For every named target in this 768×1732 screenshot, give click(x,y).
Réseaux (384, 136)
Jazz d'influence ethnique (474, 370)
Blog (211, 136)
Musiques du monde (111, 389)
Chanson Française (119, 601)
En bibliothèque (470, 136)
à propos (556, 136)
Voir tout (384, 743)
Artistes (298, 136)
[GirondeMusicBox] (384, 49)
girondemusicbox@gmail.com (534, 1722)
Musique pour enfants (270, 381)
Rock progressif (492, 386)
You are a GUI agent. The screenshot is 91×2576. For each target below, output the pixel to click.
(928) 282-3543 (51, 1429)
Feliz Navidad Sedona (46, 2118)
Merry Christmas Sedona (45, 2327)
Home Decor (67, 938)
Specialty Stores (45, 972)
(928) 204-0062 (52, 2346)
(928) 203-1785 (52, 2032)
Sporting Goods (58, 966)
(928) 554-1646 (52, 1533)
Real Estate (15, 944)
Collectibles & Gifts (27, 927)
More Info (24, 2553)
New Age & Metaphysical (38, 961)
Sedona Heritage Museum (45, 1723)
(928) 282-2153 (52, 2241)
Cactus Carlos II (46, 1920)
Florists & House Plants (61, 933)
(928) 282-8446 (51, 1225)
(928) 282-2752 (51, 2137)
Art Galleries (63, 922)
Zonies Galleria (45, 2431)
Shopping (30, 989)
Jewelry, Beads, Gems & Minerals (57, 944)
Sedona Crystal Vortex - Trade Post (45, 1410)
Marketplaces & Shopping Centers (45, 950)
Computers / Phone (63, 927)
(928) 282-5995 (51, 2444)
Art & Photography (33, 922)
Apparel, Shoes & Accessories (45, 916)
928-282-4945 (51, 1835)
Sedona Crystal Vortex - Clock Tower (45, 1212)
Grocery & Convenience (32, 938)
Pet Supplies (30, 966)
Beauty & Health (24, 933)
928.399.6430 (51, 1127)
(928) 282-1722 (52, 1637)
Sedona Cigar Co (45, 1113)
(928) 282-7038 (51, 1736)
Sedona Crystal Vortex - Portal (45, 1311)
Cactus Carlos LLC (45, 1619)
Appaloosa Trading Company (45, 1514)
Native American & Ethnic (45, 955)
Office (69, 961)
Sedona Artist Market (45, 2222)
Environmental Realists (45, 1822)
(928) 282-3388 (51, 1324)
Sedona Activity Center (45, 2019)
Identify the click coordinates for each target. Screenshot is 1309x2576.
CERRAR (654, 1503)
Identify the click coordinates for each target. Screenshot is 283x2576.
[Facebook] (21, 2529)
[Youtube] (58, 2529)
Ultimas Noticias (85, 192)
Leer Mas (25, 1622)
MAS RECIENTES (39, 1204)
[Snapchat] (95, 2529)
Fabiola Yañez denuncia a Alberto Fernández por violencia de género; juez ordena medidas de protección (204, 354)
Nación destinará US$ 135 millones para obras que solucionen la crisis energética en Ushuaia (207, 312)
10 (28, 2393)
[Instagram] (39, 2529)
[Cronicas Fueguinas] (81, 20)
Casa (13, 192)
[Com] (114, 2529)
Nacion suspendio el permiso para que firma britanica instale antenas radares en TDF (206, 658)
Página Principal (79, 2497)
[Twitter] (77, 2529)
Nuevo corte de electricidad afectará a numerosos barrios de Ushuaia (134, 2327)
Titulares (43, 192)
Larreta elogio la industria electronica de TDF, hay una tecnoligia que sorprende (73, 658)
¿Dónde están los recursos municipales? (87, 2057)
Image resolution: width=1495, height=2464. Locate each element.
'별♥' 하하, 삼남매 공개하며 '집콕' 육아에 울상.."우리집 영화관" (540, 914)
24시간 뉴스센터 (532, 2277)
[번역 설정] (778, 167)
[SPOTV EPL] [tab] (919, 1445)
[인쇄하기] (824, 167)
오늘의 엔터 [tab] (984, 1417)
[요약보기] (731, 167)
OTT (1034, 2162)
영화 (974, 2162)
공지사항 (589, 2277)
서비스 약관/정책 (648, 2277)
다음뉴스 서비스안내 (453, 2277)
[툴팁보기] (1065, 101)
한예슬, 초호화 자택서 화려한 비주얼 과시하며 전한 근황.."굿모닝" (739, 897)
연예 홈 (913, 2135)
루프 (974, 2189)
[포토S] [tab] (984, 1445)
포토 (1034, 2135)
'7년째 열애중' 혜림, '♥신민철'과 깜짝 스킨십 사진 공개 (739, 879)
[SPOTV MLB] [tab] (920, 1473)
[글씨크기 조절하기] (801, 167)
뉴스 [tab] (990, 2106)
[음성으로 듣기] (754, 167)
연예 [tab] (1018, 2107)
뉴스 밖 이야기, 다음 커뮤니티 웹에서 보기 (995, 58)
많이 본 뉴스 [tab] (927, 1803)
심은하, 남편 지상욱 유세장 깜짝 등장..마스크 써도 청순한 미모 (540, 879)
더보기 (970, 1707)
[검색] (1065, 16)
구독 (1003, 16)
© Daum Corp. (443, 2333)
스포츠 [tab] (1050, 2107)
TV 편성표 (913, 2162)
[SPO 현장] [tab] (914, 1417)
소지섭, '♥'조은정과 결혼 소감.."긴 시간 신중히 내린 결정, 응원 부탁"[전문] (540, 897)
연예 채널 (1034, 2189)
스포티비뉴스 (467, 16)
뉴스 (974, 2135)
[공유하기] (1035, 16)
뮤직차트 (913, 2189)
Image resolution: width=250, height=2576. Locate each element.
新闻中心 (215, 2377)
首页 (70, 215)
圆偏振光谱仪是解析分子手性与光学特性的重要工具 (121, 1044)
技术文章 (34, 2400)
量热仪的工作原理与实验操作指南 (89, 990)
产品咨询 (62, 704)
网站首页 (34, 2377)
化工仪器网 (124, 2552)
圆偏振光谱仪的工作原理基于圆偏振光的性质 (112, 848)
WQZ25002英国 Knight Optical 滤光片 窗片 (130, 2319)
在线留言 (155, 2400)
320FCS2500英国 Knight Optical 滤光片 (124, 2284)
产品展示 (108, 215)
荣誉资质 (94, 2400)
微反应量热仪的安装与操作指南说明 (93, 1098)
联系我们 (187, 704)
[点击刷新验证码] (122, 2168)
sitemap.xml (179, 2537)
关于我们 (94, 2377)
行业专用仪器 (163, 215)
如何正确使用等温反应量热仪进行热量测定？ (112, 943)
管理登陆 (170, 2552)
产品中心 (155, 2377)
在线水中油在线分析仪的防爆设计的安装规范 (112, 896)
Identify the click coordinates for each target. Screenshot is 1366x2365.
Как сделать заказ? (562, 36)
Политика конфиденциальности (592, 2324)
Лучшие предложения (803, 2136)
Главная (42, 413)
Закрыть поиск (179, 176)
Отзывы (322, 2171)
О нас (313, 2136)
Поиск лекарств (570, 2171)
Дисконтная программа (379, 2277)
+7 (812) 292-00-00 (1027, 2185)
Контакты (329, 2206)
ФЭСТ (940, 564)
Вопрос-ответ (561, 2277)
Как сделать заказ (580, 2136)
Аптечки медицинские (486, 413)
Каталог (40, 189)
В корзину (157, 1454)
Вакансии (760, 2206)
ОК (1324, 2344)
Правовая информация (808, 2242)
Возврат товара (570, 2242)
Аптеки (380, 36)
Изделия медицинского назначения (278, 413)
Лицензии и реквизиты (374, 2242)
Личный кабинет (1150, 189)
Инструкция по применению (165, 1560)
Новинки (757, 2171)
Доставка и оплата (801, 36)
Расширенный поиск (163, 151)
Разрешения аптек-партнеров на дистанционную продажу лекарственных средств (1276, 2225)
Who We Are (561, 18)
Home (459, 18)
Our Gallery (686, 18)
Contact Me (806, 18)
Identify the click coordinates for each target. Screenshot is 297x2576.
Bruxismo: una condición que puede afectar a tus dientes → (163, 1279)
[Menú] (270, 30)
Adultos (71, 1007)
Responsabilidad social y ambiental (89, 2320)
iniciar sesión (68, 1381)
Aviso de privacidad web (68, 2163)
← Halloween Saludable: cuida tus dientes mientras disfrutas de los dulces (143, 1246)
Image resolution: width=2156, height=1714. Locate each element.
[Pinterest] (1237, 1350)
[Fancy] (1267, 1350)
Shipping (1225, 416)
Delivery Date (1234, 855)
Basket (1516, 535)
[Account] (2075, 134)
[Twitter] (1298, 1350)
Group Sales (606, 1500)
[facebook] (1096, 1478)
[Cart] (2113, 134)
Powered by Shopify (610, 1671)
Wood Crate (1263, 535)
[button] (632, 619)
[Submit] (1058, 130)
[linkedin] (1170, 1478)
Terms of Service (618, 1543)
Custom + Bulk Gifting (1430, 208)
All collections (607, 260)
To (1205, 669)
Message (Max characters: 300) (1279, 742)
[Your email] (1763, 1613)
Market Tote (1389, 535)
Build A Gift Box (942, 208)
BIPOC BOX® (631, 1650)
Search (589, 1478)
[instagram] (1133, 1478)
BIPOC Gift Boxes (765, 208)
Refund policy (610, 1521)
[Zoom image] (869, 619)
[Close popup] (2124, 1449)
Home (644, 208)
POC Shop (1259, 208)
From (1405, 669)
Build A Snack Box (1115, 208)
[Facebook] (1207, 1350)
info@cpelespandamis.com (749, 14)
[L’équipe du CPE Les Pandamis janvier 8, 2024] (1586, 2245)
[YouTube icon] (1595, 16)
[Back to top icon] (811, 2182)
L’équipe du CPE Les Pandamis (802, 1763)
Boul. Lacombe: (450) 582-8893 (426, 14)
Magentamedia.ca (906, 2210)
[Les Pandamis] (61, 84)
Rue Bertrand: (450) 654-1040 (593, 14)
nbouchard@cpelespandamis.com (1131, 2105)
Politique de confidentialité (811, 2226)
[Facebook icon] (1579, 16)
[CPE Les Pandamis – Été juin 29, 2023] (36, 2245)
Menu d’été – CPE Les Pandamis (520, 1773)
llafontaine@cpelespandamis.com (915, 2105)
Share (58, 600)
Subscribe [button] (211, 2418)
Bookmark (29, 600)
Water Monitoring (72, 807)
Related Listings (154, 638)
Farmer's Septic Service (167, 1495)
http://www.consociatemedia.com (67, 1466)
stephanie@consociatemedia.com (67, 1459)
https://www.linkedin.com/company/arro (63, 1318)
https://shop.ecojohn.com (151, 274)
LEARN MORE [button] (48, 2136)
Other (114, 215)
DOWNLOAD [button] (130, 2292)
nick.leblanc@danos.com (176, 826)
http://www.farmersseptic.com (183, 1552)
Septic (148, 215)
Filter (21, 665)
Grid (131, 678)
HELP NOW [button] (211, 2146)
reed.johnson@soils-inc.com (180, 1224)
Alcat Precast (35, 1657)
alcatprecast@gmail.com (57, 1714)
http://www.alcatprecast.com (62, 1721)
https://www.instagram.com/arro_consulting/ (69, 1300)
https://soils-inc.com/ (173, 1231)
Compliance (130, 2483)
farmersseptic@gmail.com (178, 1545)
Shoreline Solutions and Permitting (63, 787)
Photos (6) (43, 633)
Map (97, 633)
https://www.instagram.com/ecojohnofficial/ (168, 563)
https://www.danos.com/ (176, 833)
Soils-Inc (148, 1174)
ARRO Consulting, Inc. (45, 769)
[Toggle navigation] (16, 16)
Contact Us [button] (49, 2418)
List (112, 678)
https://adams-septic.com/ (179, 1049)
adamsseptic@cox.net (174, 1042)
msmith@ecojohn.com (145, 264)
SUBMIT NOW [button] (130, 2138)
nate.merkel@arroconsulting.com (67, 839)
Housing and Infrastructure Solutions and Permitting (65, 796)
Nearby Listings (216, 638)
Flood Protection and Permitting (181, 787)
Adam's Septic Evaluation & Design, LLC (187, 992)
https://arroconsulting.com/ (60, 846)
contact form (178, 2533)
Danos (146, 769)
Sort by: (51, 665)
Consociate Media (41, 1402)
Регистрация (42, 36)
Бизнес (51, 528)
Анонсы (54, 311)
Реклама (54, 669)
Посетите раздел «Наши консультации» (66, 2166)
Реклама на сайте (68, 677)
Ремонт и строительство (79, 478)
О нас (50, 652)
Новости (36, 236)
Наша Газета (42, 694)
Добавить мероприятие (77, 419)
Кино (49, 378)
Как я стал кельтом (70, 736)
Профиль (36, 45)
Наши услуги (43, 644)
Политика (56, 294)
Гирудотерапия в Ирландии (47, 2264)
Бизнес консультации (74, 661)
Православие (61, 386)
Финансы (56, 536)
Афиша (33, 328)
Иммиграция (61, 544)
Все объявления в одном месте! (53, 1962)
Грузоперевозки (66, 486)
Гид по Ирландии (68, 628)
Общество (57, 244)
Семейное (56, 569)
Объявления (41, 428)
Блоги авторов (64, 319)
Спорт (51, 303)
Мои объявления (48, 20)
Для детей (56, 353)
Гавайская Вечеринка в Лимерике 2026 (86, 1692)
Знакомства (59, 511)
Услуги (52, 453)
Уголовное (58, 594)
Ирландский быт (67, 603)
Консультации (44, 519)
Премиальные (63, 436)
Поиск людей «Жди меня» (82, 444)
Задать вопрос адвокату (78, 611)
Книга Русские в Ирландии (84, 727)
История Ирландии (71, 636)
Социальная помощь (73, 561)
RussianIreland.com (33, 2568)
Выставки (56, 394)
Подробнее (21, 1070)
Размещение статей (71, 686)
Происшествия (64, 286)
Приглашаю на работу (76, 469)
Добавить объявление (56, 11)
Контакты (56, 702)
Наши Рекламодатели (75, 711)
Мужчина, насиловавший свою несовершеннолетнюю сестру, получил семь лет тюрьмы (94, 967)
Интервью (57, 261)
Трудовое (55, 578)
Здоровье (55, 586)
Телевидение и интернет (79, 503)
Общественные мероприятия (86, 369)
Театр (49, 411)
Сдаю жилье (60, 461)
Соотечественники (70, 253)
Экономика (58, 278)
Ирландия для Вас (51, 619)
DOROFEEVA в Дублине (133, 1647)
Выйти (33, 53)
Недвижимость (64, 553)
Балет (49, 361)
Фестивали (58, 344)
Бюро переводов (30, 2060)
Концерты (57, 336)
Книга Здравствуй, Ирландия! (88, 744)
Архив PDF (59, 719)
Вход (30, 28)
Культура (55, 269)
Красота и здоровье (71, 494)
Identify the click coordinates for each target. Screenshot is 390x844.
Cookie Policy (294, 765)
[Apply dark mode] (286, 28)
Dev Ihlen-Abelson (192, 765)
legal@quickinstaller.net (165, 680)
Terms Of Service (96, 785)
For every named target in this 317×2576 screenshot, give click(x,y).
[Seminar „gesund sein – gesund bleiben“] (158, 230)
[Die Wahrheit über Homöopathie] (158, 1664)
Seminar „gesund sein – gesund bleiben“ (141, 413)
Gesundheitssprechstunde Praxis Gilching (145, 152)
━━━━
TASK BRIEF :: Determine the number of lines in these entries that contain the word "sein", and write only that number.

ANSWER BOX :: 2